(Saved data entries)
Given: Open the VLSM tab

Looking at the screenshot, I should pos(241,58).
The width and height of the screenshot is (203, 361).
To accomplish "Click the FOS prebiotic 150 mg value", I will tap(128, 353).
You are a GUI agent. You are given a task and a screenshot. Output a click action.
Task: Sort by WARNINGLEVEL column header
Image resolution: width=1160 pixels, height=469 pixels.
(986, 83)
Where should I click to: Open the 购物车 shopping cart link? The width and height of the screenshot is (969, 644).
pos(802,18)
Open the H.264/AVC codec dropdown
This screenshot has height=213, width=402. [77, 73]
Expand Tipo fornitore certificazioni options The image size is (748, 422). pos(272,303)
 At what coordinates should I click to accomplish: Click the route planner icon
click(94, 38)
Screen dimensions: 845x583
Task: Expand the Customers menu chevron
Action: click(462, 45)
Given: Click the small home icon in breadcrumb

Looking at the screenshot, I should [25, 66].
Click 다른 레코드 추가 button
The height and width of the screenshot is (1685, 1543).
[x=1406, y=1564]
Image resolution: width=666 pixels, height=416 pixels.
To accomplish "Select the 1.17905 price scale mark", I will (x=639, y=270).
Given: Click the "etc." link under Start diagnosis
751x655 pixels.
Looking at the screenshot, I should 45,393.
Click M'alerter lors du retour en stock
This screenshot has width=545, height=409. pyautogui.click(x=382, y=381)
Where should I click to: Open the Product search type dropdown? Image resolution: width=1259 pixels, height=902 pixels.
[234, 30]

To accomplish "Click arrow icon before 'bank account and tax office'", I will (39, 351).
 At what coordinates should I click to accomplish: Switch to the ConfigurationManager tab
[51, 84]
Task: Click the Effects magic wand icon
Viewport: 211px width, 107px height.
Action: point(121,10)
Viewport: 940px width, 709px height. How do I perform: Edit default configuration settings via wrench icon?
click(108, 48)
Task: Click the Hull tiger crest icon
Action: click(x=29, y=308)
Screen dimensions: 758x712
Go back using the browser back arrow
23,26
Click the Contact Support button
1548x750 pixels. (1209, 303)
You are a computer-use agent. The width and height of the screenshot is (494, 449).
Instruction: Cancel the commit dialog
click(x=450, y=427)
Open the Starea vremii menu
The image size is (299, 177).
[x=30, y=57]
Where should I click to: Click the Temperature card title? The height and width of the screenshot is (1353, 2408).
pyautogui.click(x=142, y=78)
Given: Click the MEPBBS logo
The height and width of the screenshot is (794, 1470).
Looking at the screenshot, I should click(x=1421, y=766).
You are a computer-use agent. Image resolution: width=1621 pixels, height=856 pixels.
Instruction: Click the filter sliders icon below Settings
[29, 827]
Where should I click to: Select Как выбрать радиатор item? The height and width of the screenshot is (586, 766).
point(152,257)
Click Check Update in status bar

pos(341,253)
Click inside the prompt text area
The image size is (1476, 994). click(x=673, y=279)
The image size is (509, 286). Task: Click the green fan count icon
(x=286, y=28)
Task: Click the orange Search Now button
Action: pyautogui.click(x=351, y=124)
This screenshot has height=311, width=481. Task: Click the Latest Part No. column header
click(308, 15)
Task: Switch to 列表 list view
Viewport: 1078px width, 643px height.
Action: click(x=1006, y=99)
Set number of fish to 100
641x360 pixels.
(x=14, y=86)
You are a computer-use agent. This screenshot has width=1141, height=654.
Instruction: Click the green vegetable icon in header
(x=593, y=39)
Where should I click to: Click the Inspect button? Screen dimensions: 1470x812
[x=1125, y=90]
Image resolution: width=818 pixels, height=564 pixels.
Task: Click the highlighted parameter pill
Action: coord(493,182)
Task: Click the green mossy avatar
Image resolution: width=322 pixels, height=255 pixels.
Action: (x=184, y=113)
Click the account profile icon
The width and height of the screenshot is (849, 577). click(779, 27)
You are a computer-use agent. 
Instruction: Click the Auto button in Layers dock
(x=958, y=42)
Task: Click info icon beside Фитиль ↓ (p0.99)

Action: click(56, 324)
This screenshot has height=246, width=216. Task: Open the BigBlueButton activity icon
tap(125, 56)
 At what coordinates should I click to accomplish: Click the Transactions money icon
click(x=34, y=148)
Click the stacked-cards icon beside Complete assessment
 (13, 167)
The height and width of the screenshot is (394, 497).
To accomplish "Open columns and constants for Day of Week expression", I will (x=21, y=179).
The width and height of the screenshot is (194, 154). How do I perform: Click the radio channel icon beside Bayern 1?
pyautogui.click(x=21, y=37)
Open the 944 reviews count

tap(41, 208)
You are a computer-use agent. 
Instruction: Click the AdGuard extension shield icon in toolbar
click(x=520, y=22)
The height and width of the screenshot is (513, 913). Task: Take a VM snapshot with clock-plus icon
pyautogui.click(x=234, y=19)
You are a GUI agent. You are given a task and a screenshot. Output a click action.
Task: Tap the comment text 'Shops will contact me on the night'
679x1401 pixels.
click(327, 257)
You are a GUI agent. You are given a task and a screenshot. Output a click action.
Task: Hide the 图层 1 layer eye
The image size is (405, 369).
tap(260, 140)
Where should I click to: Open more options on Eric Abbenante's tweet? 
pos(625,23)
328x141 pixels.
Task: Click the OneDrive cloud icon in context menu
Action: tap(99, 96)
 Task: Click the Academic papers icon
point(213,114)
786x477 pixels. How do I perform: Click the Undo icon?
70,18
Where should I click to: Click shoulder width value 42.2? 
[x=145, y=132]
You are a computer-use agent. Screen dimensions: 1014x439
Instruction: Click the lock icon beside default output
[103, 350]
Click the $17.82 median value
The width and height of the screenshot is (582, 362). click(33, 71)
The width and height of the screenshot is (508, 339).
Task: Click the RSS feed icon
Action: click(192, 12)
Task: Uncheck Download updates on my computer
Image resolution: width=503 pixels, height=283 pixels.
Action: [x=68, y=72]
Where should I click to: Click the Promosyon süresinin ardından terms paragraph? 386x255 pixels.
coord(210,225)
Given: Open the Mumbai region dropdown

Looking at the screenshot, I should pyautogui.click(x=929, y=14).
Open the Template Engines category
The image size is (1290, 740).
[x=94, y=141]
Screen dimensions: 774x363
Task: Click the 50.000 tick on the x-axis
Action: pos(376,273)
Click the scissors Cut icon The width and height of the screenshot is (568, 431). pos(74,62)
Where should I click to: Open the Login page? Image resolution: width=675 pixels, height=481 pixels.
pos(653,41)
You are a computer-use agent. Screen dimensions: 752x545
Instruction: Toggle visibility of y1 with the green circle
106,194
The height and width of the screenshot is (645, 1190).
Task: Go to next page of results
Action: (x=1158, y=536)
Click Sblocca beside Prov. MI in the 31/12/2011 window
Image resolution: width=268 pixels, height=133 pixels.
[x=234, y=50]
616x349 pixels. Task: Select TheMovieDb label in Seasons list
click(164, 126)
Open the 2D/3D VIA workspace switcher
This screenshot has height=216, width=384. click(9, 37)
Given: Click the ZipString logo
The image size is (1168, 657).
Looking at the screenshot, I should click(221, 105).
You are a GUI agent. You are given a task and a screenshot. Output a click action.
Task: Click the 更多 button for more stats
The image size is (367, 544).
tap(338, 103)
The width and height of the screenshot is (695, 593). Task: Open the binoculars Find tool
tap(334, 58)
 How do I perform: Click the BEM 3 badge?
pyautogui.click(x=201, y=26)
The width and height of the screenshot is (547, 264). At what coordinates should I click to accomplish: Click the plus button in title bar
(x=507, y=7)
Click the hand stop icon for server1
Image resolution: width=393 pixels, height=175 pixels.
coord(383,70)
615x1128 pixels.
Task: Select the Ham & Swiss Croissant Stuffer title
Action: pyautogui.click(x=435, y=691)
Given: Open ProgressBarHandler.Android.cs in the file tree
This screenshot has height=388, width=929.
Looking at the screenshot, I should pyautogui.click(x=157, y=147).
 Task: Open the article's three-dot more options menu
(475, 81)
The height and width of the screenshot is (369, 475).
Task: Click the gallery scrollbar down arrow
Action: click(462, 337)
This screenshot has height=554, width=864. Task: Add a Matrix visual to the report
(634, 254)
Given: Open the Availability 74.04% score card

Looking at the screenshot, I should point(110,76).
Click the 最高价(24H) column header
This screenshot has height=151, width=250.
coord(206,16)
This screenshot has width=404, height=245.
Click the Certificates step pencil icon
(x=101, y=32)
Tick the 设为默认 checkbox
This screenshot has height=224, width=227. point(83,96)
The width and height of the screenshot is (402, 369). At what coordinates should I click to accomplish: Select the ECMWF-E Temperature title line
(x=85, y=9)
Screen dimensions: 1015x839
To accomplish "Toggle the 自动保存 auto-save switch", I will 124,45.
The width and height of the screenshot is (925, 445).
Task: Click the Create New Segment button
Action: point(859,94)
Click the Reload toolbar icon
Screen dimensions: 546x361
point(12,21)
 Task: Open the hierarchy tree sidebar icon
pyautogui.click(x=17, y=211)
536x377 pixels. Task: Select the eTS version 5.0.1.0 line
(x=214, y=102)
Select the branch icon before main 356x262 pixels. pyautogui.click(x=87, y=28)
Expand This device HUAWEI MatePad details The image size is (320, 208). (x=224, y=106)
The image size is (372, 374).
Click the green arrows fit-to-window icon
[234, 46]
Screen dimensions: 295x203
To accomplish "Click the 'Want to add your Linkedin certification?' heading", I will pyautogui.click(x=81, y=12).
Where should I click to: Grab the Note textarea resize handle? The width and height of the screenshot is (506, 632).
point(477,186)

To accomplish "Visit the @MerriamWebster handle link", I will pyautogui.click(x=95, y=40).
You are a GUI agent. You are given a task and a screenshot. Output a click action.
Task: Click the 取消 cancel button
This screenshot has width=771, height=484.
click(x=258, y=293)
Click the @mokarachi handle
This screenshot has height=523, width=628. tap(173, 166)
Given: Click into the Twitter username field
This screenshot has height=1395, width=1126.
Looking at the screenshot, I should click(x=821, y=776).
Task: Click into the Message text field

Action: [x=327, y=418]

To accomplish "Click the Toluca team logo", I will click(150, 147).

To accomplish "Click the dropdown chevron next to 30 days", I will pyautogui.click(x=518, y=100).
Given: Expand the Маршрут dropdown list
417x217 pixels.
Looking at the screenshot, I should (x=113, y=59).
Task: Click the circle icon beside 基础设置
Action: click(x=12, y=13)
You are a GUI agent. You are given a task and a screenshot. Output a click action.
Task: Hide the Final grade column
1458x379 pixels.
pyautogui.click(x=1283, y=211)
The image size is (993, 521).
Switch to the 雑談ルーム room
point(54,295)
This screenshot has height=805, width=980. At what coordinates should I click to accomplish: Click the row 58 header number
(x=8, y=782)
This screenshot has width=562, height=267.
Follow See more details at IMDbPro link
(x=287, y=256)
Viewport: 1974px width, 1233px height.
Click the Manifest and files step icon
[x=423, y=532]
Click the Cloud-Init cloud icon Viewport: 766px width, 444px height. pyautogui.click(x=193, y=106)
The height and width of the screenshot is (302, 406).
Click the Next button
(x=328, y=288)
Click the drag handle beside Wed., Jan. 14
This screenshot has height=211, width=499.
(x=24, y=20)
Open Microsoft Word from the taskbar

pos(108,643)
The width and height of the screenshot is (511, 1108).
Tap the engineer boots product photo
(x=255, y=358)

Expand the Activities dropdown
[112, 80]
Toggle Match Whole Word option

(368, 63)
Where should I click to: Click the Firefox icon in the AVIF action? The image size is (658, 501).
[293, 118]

__TASK REQUIREMENTS__
What number of lines in the records hold the word "before"? Reply with that number alone.

__WORKED SOLUTION__
2